Our study shows that the pan-PI3K inhibitor Buparlisib shows manageable toxicity in patients with recurrent/refractory CNS lymphoma, but we were not able to demonstrate single-agent activity in this patient population exceeding currently available treatment regimens.
Our pharmacokinetic analysis of plasma samples demonstrated that Buparlisib concentration reached comparable levels to published data[13, 17, 18]. We observed a mean plasma concentration of 1114ng/mL compared to 1010ng/mL in the original phase I study[13] which was higher than those observed in glioblastoma patients (612ng/mL)[17]. CSF samples collected from trial participants showed that the drug is penetrating the blood-brain barrier but only at levels that did not reach a concentration sufficient to match the EC50 experimentally determined in vitro using our PCNSL patient-derived cell line. These sub-optimal CSF concentrations could be the underlying reason for the lack of clinical efficacy of Buparlisib. Our study underlines the importance of pharmacokinetic studies using CSF to understand the lack of clinical efficacy. The value of targeting the PI3K pathways in CNS lymphoma remains to be defined. As a next step, agents with an EC50 in the lower nanomolar range, like copanlisib[20] or GDC-0084 (paxalisib)[32] might be more efficacious and clinical trials are ongoing (NCT03581942 and NCT04906096, respectively). Additionally, Buparlisib might show clinical activity when used in combination with other chemotherapeutic or targeted agents in this disease population.

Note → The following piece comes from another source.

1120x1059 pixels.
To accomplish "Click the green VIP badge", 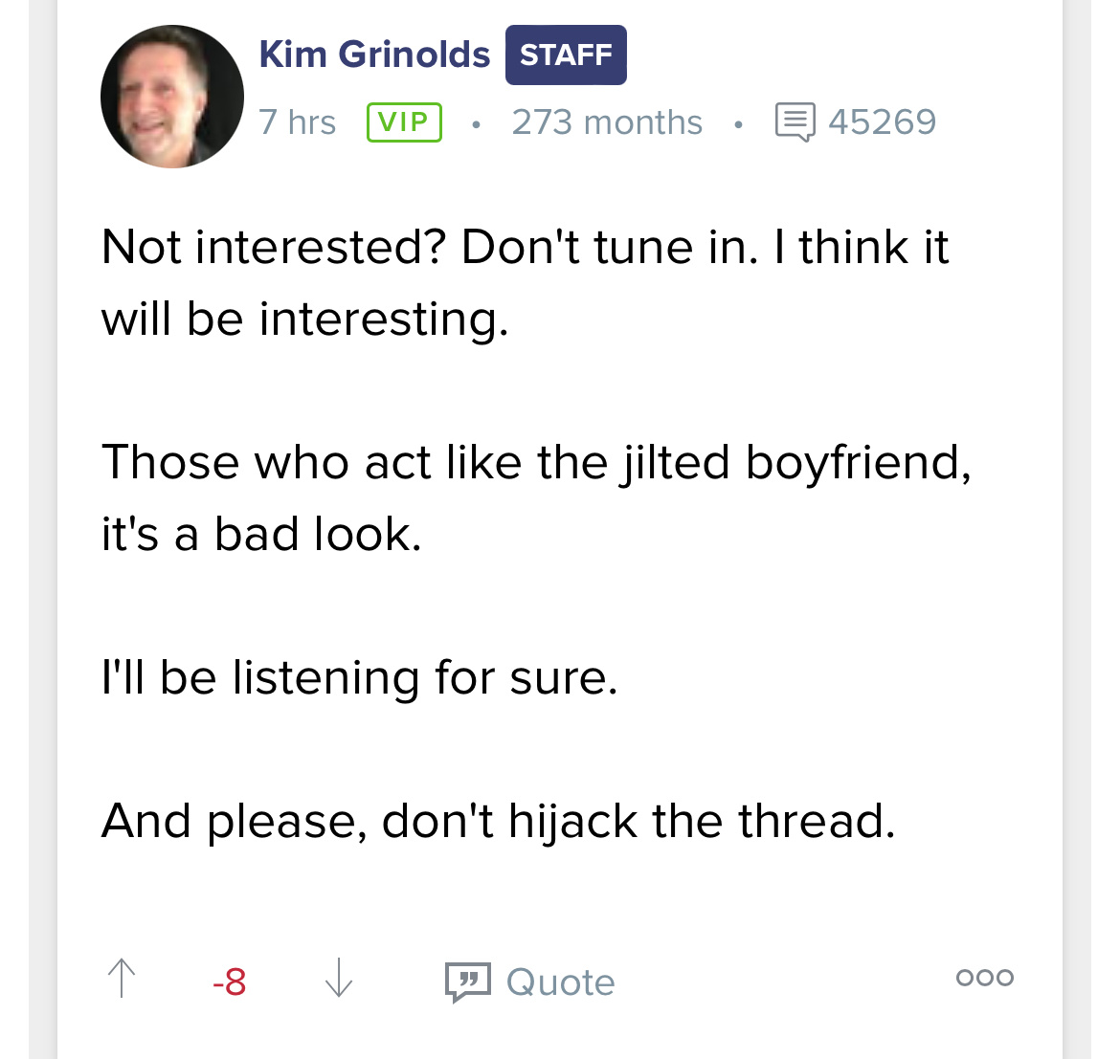I will point(404,121).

There are limitations to this study. The preclinical data is based on the results in two PCNSL-derived xenograft models (previously published[20]) and one PCNSL-derived cell line. PCNSL-derived xenografts and cell lines represent the more appropriate pre-clinical models over ABC-subtype cell lines frequently used (OCY-LY3 SUDHL-2, HBL-1). Like the majority of PCNSL, our models are all non-germinal subtype harboring mutations in MYD88 and CD79B which are frequently found in PCNSL. Our models still might not be representative of the entire disease population. Unfortunately, the trial was prematurely terminated and only 4 patients were enrolled. In a larger population, we might have identified a clinical efficacy signal. Of note, all patients enrolled had non-germinal center subtype tumors.

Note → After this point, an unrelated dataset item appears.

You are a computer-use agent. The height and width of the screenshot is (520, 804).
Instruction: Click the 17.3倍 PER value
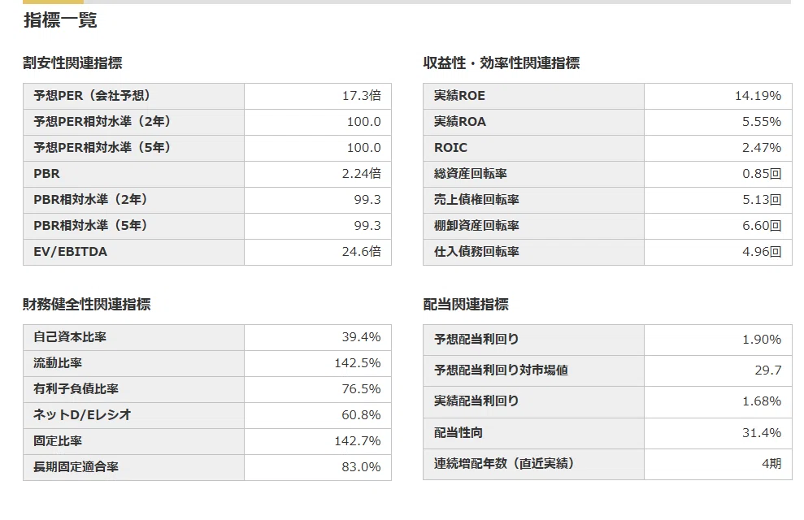pos(362,96)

Overall, we identified an EC50 for Buparlisib in PCNSL models and demonstrated that Buparlisib penetrates the CNS but does not reach appropriate level to be effective. Even though treatment was well tolerated clinical efficacy was lacking.
Research Support:
This research was supported by grants from the National Institutes of Health (P30-CA008748), the Memorial Sloan Kettering Brain Tumor Center (C.G.), the Society of Memorial Sloan Kettering Cancer Center (C.G.), the American Brain Tumor Association Basic Research Fellowship Award (C.G.), the Lymphoma Research Foundation Career Development Award (C.G.), Susan and Peter Solomon Divisional Fund (C.G.), and Cycle for Survival Equinox Innovation Award (C.G.).
We thank Dr. Miguel Foronda for his editorial comments.